If I were a Freudian, what would I make of this?

Interesting little "dust-up" in The Corner this morning, which started with Mark Levin posting a little observation:
Attention Christopher Hitchens and the other faith-bashers. The faith-denying Marxist Nirvana known as the People's Republic of China is murdering Tibetans. Just thought you'd want to know ... or maybe not.

Not a big deal, one would suppose. But Andrew Stuttaford and John Derbyshire have, as near as I can tell, completely read something into it which just isn't there.

Stuttaford: "...the current atrocities in Lhasa have little or nothing to do with the communist regime's godlessness and almost everything to with its nationalism, imperialism, and authoritarianism."

Derbyshire: "I am glad to know that Mark has some sympathy for the Tibetans and their religion. He does know that Tibetan religion is atheist, doesn't he?"

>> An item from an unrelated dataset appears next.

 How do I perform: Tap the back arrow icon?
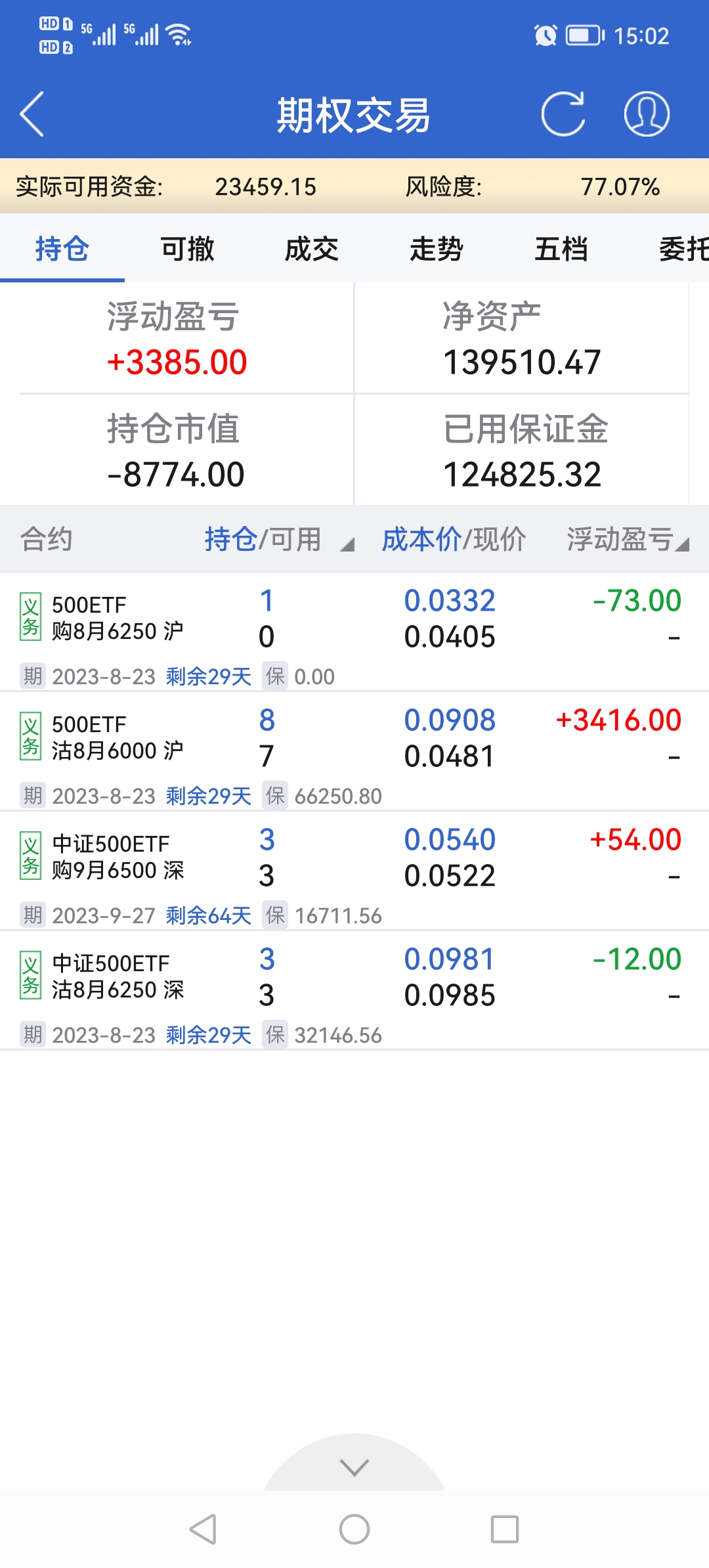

Talk about missing the point. Levin, of course, said absolutely nothing about the religion of Tibet. Nor did he suggest that the atheistic attitude of the Chinese was driving the atrocities. What he pointing out, and addressing to Christopher Hitchens and those of his ilk who argue that religion is one of the primary sources of woe in the world, is that the atheistic "faith-denying Marxist Nirvana known as the People's Republic of China is murdering Tibetans." You know, committing atrocities. Not in the name of religion. Not because of Tibet's religion. It isn't a religious clash at all, and he wasn't suggesting that it was. It was counter-example addressed to the proponents of a worldview which holds that religion is the source of evil in the world, that atrocities occur because religious mindsets prevail, that "religion poisons everything."

Which is debatable at best, preposterous at worst. But the objections offered by Mr. Stuttaford and Mr. Derbyshire don't even address Mr. Levin's point. They are non-sequiturs, offered by the two Corner contributors who seem most embarrassed to be associated with religious people whenever the topic of religion comes up, and it would seem to say far more about them and their attitudes than about Mr. Levin, Tibet or China...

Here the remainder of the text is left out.